October 22, 2010
So- I’m not going to say much today because relatively speaking, I’m not doing that well. I will only say that something has gone wrong and that I’m pretty upset about the situation. After I process what’s happened and I’m a little farther down the road of resolve on the issue I am sure I’ll refer to it in abstract terms only but for now I will just say this:
I think that this “situation” was in the books. It was planned. It was coming. And the attitude of thankfulness and relishing in my love for the people around me and how deeply I, myself am Loved, was meant to prepare me for what was coming. So that I could make a real and clear-headed decision about all of it.
I will say this too: I was outside drinking coffee and reading when Daisy took off after a squirrel on the fence today. I LOVE IT WHEN SHE DOES THIS. It is soooo funny to me.
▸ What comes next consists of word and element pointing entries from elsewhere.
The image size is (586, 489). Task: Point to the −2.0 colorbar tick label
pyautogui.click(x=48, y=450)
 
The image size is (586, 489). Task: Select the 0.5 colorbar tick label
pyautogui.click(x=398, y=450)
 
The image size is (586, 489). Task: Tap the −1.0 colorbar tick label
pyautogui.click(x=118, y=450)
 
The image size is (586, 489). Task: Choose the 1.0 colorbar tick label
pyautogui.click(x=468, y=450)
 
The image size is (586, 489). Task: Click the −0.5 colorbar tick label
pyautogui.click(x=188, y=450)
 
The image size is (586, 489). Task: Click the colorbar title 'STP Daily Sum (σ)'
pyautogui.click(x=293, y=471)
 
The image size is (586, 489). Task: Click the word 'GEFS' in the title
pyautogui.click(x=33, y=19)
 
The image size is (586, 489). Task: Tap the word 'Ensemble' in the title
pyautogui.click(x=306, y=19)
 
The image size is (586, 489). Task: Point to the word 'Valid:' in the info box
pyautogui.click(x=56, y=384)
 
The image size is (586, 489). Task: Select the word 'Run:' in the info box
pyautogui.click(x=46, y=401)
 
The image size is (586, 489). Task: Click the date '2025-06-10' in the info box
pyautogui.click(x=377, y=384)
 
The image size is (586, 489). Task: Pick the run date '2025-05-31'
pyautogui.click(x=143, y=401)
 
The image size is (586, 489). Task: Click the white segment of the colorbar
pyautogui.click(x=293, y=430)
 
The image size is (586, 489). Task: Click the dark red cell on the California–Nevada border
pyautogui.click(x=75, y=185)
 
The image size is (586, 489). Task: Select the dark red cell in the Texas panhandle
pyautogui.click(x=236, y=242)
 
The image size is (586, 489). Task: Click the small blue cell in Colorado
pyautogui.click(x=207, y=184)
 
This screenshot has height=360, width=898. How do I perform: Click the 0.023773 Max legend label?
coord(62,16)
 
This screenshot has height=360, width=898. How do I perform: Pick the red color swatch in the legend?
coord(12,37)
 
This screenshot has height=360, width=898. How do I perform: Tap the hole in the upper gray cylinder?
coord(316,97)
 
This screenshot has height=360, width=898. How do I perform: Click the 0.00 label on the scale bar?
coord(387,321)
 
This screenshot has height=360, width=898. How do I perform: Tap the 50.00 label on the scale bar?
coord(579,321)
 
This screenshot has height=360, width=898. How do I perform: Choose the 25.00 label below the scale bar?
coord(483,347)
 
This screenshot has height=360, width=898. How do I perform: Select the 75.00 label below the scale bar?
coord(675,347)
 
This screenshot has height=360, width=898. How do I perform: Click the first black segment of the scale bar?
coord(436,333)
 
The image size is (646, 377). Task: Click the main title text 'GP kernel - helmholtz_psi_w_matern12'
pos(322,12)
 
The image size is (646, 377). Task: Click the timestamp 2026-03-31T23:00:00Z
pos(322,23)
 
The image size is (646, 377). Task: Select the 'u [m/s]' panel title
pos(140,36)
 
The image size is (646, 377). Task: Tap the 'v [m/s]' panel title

Often the squirrel will scream and swear at her when the chase is finished and the squirrel sits safely perched, but heart still racing, in a tree. Daisy ran up to me triumphantly after she chased after the squirrel today and as the little tiny nut-bearing animal SCREAMED at Daisy with all kinds of furious mutterings and exasperated scoldings Daisy just tilted her head and perked up her ears and tried to process what was being said. I laughed and looked down at her and said, “See, you don’t really care about how that squirrel feels because you are loved and accepted by ME.” I have to say that when I said that a little light bulb went off in my head.
That’s all. I’m done for the evening 🙂 Night all!